In the computer arena, for example, I can no longer google email addresses (They eliminated explicit email lookups 2-3 years ago, and defeated the workaround about a year ago. Now it seems to avoid indexing the name part of an email, before the @) IP addresses, likewise are almost ungoogleable – instead of getting pages of server logs (which I found useless) or net-tool lookups at the top of the page (akin to the conversion and calculator features) which would be useful, I now get next to nothing (and much of that is old).
That’s not a big part of the changes I’ve noticed, but I just finished tracking down some stuff for some servers I admin, so “the good old days” when it was a much more useful in that regard are fresh on my mind, and those examples are easy to describe. In over a decade of using web-spiders and desktop based meta-search tools (not prepackaged web-based meta-engines, though Ive used those, too) I “know what’s out there” on some specific searches, and notice when they don’t show up in my results, despite being present and not blocked by a domain’s robot.txt rules. I also notice (and appreciate) when I hit new results that I should have gotten long before.
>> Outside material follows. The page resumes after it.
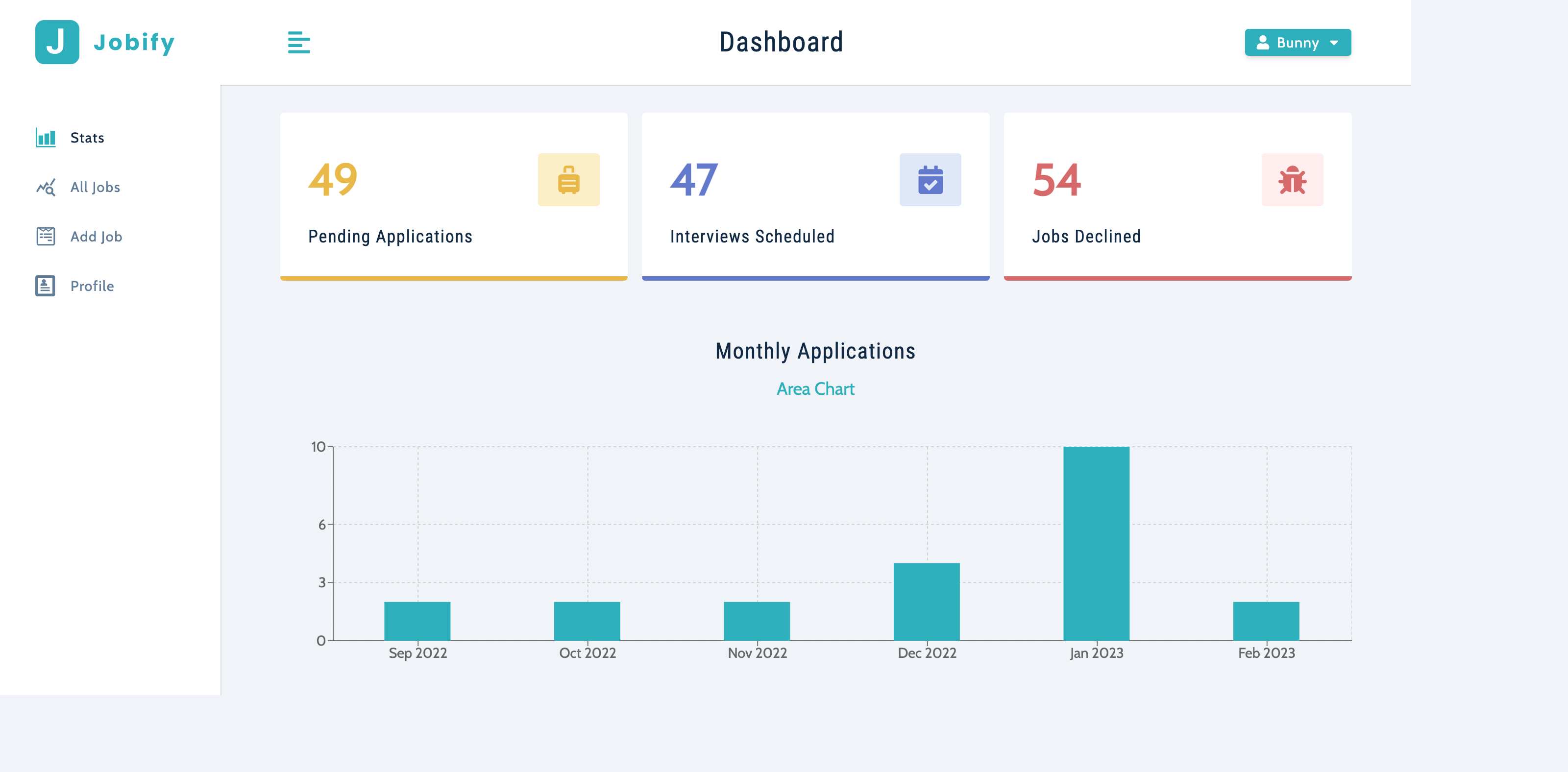Click the user avatar icon in Bunny button
This screenshot has height=772, width=1568.
point(1262,43)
That doesn’t happen very often
On one hand, I find it seems to dig somewhat deeper on some kinds of search; on the other, I find that it “gives up” and returns very few results (2-5) on low-result searches where it once returned a handful (a few dozen – most of which were irrelevant to me, but I can’t screen what they don’t show me, and I’d like that decision to be mine) Searches for phrases, either framed in quotes, or with the spaces/punctuation replaced by hyphens, simply don’t work as well and aren’t as comprehensive. I can understand why: I’ve long been impressed by their mad indexing skills, but I’m enough of a programmer to recognize what resource hogs some of my searches must’ve been.
I find it better for casual searches than it was several years ago, but less responsive to carefully crafted searches. I’m sure that pleases many people, but not me. I grew up with computer searches that required carefully honed use of Booleans and categories. I don’t begrudge convenience --bring it on-- but pay attention to my restrictions, and don’t drop anything I didn’t tell you to drop. I don’t like tools, like Microsoft’s Bob and Clippy, that try to substitute their thinking for mine, especially at the cost of completeness.
I think it’s better for most people – or even most of my searches, but…
Google has been my primary search engine for a scary number of years now, and an valuable part of my daily life – I hardly touch my written references anymore-- but I’ve been on the market for other options, especially in certain specialized searches. I can’t say I’ve had much luck finding them among the current crop, including such former favorites as AltaVista and meta-engines. I’d love to hear of tools that other Dopers have found.